Maybe your version of this story is, “Why is this parent emailing me? What did that student say I did? Now I have to meet with this parent and a counselor and everyone will think I’m a terrible teacher.”

In that split second after reading the email from an administrator or a parent, mindfulness can drive a wedge between the input and your reaction. Mindfulness can give us the Zach Morris time-out power which allows us to notice and acknowledge what is really happening. Mindfulness has made me less defensive and more curious; less reactive and more open to all interpretations. It has given me the power to stop and ask myself, “What is real? Right now, what is actually happening?”

Perhaps the administrator wants your input on a decision that will affect your department. Maybe the parent wants to know how best they can support your student or maybe it is something slightly less worse than the worst possible scenario you imagined. Teaching is stressful enough. We can’t let our lizard brains, the part of our brain that houses our fight-or-flight impulse, make us think everyone is out to get us. Going into a meeting with an administrator or responding to an email to a parent with fear and defensiveness does not serve anyone. Take a breath.

The Super Power of Self-Compassion

As teachers, we need to have thick skins and soft hearts

In 2017, I began to teach my juniors what I learned. We engaged in weekly Mindful Moments on our Mindful Mondays. I talked explicitly about how our brains work and how our brains work against us. Each week, we would begin with a short video and then engage in a minute or two of silence, beginning and ending with a gong sound I would play on my phone. One of these Mondays, I shared a video about negative self-talk. I asked students to write out a stream-of-consciousness of the negative thoughts they often hear in their own heads. I shared my own:

I should be spending more time with my baby. I came back to work too soon. I’m neglecting my instructional coaching duties because I’m focused on teaching my classes. I’m missing too many days with my students because I have to be in meetings. I’m not doing any job well. I really should lose this baby weight…

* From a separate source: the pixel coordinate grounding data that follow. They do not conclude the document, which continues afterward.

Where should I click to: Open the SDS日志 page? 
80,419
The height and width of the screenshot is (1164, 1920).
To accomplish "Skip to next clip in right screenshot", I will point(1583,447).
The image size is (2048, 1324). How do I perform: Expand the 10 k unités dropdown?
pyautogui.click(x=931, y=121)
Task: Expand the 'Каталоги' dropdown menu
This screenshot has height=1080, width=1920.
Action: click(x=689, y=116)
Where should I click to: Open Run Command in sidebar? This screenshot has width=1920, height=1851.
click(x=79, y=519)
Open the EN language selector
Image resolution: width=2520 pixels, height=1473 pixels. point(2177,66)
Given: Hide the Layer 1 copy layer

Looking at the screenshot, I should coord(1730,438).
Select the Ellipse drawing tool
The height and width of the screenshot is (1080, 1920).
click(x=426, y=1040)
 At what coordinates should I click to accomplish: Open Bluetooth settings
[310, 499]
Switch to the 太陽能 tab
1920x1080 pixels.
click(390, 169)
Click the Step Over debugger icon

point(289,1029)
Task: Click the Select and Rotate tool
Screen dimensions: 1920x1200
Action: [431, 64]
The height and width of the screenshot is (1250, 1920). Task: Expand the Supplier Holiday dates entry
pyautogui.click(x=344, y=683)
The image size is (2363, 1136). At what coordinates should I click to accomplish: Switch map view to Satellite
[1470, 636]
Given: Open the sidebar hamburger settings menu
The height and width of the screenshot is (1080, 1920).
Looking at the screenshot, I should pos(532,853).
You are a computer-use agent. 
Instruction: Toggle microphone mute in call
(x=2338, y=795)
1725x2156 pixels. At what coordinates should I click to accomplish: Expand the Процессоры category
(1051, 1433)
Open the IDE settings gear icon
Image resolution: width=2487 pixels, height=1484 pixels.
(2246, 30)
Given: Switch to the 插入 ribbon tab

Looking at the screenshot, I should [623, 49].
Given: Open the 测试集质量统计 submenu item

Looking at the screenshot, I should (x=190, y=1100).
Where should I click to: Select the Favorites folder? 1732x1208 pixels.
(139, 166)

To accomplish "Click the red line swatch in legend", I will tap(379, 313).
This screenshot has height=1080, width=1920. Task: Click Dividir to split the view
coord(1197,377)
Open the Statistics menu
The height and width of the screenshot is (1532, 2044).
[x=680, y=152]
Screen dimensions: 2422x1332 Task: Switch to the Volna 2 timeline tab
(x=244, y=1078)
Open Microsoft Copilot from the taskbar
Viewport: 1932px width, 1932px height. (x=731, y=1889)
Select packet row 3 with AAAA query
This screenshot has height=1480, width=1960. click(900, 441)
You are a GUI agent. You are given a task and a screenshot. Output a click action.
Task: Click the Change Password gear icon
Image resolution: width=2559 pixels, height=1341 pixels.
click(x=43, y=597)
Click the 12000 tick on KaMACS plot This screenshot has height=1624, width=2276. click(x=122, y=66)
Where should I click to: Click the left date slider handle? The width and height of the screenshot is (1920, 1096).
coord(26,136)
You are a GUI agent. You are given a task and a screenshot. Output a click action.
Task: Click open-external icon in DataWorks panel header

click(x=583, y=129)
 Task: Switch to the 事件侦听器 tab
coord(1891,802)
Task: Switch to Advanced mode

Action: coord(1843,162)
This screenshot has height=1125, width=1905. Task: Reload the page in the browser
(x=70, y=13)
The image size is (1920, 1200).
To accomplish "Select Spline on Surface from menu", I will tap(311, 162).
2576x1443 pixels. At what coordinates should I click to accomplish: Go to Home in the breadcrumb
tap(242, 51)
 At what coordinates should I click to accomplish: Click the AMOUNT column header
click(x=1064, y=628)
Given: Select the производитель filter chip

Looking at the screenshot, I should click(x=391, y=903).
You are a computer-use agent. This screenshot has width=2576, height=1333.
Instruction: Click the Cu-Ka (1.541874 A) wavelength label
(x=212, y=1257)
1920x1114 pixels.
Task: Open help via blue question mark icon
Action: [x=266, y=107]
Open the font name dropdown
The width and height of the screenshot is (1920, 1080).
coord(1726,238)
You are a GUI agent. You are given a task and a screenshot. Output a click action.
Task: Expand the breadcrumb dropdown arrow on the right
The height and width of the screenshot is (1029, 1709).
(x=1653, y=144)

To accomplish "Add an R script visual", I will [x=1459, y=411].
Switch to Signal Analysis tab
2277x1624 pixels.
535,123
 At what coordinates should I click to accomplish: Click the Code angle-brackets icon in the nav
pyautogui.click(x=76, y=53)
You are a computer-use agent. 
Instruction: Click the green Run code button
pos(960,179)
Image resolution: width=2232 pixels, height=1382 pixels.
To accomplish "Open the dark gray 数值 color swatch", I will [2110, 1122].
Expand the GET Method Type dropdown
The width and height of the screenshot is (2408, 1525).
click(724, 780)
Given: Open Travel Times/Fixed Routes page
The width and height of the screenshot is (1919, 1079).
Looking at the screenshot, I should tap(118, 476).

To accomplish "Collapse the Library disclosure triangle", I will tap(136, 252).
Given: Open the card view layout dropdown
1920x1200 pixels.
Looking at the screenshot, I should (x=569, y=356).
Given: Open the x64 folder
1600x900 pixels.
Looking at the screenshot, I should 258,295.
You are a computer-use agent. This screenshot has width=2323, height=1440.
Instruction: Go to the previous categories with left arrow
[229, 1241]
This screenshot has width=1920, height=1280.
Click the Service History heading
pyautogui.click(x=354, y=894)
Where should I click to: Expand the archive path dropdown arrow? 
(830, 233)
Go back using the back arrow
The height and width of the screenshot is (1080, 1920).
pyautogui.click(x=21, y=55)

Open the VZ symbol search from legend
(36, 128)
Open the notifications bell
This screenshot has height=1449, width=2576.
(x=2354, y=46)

I told my students that, to combat this negative self-talk, I began repeating a simple mantra in the mornings as I got ready for the day: I have enough, I do enough, I am enough. Since it’s hard to start a new habit, I say this to myself as I brush my teeth. Sometimes, I change the order of these statements depending on what I need to tell myself that day.

When I find myself impulse-buying on Amazon because of my anxiety that I don’t have enough developmentally appropriate learning toys for my child, I would say, “I have enough.” When I feel guilty for being late on a deadline because I have too much on my plate, I say to myself, “I do enough.” When I start to shame myself for not going back to the gym, I say, “I am enough.” I shared all of this with my students and asked them to develop their own mantras. One student, Paolo (a pseudonym), raised his hand and said, “I want to say to myself: I’m a worthy human being.”

By the end of the year, students told me that the mindfulness strategies we learned together in class helped them to stop the negative self-talk constantly playing in their brains—that they weren’t good enough, smart enough or worthy enough. They may not have all passed the AP exam, but if they left my class with that super power, that is enough for me.

As teachers, we need to have thick skins and soft hearts. We need to let go of defensiveness and be that calm, non-reactive presence in classrooms, in meetings, in moments of workplace conflict. Mindfulness cannot solve all your problems or heal your students’ trauma, but it can empower us to be present to ourselves, acknowledge our experiences, name our traumas and start to address them, because pain that is not transformed is transmitted.

We don’t have to be experts on trauma. But we should be the kind of mindful educators who cultivate spaces where healing can happen.